§ PROVIDED DATA:
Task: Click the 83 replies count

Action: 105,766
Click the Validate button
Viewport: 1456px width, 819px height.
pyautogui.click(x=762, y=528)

§ YOUR ASSIGNMENT:
Taking the line that contains "Click the Validate button" as the first, reproduce every line through the end of the entries exactly.

§ TASK RESPONSE:
Click the Validate button
Viewport: 1456px width, 819px height.
pyautogui.click(x=762, y=528)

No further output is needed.